Required work => Can you retype the rows that open with the line containing "Image resolution: width=1282" and close with the line containing "Open the 云主机快照", both of those lines included?

Task inputs =>
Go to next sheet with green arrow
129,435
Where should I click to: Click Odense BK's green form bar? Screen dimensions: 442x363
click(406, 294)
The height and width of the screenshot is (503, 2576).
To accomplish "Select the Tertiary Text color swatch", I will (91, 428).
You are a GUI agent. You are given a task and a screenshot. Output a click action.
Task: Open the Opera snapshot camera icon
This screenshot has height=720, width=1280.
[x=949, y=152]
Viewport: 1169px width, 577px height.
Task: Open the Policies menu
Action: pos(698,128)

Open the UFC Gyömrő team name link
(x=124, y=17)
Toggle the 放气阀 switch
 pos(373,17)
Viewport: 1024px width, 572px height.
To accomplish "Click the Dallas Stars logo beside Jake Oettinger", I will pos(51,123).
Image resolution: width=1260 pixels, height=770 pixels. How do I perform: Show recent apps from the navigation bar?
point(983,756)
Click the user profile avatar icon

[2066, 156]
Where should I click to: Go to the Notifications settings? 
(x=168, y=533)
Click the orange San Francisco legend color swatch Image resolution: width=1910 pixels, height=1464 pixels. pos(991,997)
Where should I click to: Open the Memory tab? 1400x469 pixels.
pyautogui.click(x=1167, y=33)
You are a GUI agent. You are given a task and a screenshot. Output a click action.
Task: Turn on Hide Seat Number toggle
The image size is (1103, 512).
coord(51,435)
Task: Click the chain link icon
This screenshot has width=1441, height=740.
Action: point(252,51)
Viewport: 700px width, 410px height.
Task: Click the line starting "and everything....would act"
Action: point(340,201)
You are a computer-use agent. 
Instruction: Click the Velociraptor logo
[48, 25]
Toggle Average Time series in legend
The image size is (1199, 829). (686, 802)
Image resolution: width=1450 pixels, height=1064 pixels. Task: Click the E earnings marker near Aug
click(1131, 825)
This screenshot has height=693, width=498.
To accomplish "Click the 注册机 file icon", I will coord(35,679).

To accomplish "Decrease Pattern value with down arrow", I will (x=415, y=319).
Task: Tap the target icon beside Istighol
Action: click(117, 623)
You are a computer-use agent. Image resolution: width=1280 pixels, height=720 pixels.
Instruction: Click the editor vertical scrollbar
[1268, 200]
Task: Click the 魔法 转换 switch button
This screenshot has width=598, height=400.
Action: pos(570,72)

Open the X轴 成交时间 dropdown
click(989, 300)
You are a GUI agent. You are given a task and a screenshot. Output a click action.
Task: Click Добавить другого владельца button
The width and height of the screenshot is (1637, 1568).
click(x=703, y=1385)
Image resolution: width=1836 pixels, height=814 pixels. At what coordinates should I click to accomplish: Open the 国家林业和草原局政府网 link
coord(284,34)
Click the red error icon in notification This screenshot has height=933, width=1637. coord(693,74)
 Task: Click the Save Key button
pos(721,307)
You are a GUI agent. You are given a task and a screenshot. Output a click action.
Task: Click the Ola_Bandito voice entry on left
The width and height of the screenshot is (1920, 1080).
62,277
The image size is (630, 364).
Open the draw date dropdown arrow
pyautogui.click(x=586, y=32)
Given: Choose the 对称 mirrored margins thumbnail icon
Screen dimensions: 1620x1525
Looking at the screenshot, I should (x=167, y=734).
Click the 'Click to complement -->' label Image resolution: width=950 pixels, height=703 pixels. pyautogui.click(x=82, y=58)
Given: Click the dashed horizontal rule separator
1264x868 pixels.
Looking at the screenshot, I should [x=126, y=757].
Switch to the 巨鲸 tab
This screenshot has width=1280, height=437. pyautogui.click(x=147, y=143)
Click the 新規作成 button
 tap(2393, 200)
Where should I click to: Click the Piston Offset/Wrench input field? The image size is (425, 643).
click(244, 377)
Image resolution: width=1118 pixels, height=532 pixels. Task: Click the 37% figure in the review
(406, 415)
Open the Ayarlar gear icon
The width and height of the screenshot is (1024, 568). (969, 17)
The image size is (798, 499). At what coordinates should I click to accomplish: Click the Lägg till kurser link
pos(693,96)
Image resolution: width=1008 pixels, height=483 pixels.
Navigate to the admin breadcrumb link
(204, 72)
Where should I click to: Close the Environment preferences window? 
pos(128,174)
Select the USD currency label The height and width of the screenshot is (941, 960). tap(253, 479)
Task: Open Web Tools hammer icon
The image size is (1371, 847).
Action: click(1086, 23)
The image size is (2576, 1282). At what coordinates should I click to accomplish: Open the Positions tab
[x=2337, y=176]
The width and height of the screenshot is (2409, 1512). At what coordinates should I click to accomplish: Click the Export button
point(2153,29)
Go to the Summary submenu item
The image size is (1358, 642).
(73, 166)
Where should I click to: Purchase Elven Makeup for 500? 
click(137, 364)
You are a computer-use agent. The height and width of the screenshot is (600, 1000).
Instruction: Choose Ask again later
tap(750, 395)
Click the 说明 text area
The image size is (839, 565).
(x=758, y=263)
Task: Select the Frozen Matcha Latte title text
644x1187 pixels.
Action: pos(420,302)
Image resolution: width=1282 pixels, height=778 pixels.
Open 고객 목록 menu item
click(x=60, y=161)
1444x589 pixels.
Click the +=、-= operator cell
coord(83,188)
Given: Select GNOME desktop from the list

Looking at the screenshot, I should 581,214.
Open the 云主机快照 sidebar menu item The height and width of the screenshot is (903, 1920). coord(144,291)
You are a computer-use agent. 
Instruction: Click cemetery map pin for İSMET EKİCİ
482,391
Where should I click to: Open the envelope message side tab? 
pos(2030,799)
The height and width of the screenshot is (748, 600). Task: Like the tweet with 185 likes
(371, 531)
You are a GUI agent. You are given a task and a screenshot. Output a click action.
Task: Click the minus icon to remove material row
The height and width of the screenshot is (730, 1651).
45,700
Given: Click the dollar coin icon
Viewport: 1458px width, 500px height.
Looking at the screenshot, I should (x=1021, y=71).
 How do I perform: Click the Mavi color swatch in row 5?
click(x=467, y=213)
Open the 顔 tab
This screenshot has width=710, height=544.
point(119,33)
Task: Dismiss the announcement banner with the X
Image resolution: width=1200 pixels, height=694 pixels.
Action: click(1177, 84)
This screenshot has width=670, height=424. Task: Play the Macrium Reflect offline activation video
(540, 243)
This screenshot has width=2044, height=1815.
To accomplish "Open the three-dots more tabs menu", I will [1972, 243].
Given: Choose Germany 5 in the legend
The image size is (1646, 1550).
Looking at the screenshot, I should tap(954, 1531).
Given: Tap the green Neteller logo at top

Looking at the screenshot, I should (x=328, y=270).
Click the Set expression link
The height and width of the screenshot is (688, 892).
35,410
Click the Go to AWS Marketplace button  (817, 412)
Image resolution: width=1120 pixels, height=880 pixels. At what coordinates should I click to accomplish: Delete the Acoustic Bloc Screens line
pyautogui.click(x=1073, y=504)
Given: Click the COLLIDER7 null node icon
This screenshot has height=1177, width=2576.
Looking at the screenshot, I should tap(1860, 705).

Full output =>
Image resolution: width=1282 pixels, height=778 pixels.
Open 고객 목록 menu item
click(x=60, y=161)
1444x589 pixels.
Click the +=、-= operator cell
coord(83,188)
Given: Select GNOME desktop from the list

Looking at the screenshot, I should 581,214.
Open the 云主机快照 sidebar menu item The height and width of the screenshot is (903, 1920). coord(144,291)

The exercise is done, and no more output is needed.